Si elle a un côté sympathique quand elle nous donne l'occasion de renouer avec des personnes perdues de vue, la manière dont elle est pratiquée aujourd'hui me fait un peu penser à cette horrible phrase qu'une quantité croissante de personnes semble obligé de vous asséner en vous quittant : Bon Courage. (Y compris donc dorénavant dans les vœux reçus par Internet de la part d'inconnus qui captent l'intégralité de leur fichier de contacts !).
Comme si nos vies à tous étaient horribles (regardons-nous autour de nous sur la Terre et je crois que nous devrions plutôt être satisfaits de notre sort que nous plaindre en permanence).
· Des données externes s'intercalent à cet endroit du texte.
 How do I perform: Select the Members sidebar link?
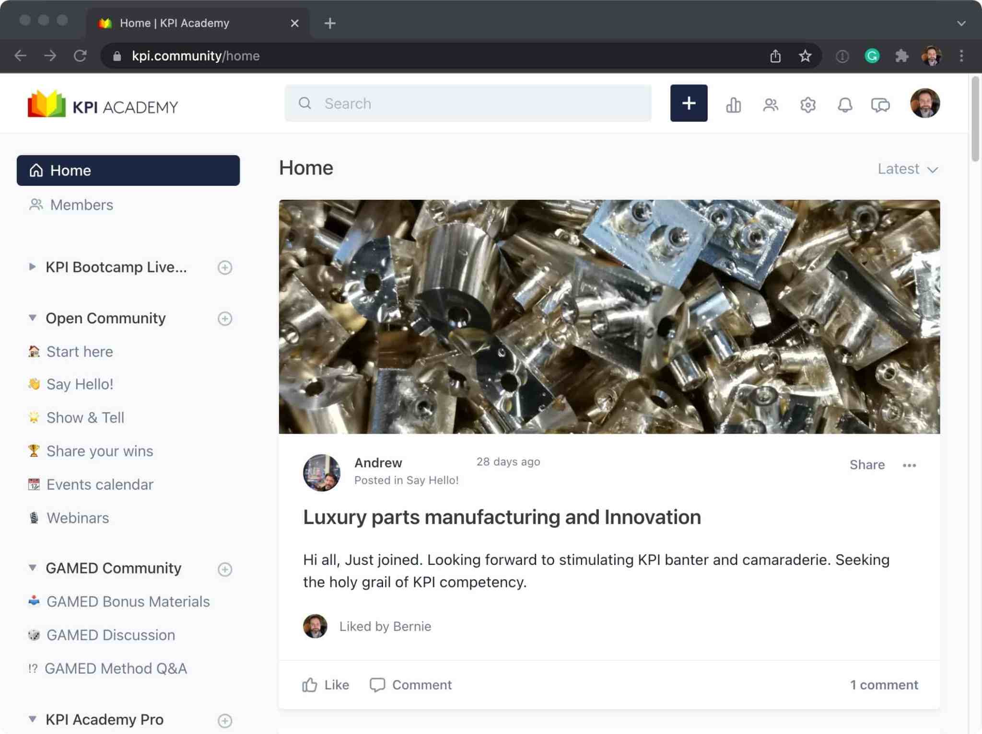coord(81,204)
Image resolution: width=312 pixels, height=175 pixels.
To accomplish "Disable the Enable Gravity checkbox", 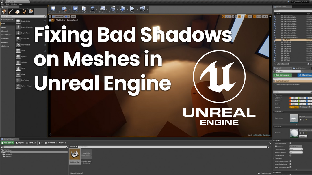I will [291, 155].

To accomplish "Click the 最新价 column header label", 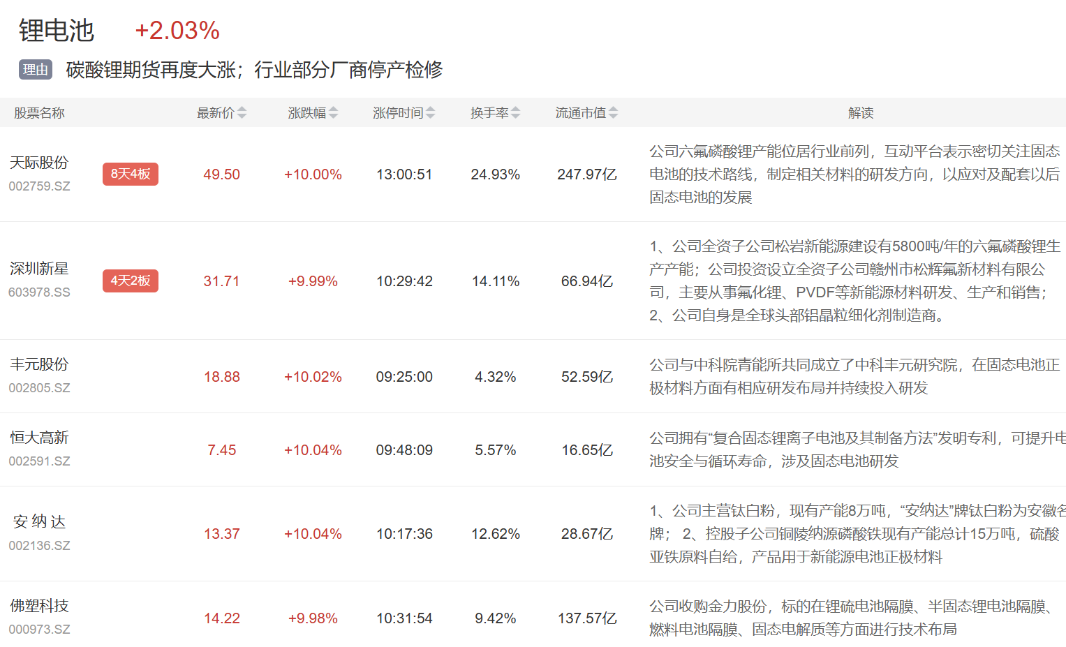I will [215, 113].
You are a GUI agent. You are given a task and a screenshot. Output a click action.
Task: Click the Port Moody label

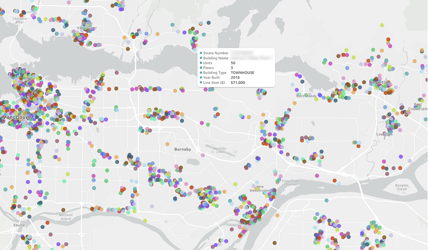click(307, 96)
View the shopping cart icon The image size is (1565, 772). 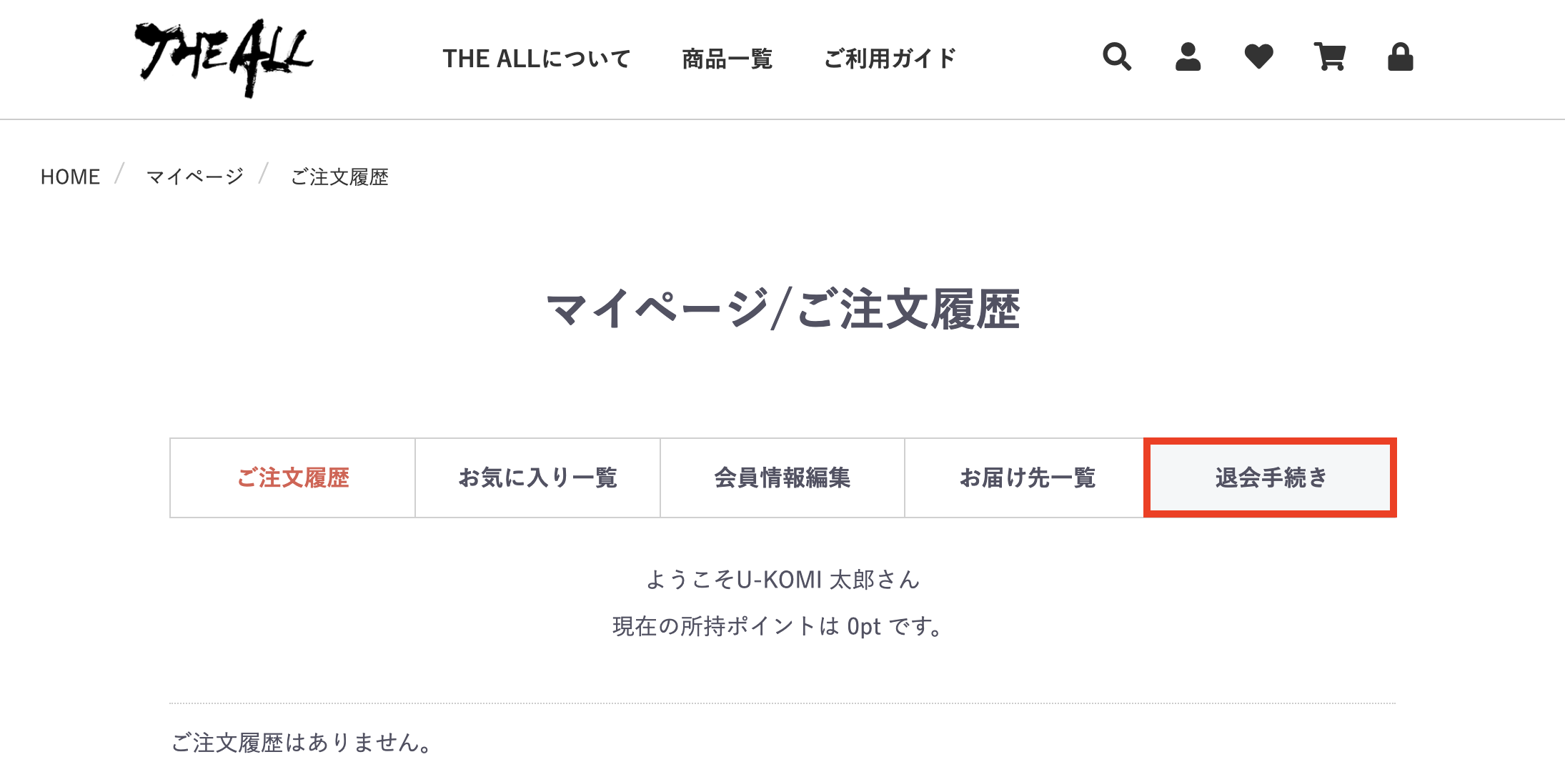pyautogui.click(x=1329, y=56)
Il en va aussi de même avec cette nouvelle formule rituelle qui semble nous venir du Sud : "c'est parti".
Là aussi toute action est effort, toute nouveauté est crainte alors entrons dans la danse mais soyons méfiant.
Je n'ai qu'un vœu pour 2009 : cessons ce marketing de la peur, cessons d'avoir besoin de courage et soyons heureux de notre sort.
Voici en vrac quelques bonnes intentions de nous réjouir :
- L'entrée de la Slovaquie dans l'euro. Le seizième pays est le premier de l'ex-bloc soviétique et en moins de trente ans des dictatures peuvent connaître une réelle amélioration de leur sort.
- La fin de la publicité sur France Télévisions : loin de moi d'être un soutien inconditionnel du pouvoir en place mais si cette décision offre plus d'émissions de qualités non entrecoupées de messages publicitaires faisons le pari de nous réjouir.
- Internet ne cesse d'accroître son rôle dans la société et il est difficile de ne pas y voir un élément d'éducation et de démocratisation. Voyez la difficulté des chinois à libérer son accès.
Alors bien sûr je sais que la guerre fait rage au Moyen-Orient, que la crise financière n'en finit pas de dérouler son cortège de banques frileuses pour ne pas dire plus. Néanmoins, les bonnes nouvelles me semblent bien supérieures aux mauvaises et il n'est pas nécessaire d'avoir du courage pour bien vivre en 2009 en France mais bien au contraire se rendre compte de notre chance collective.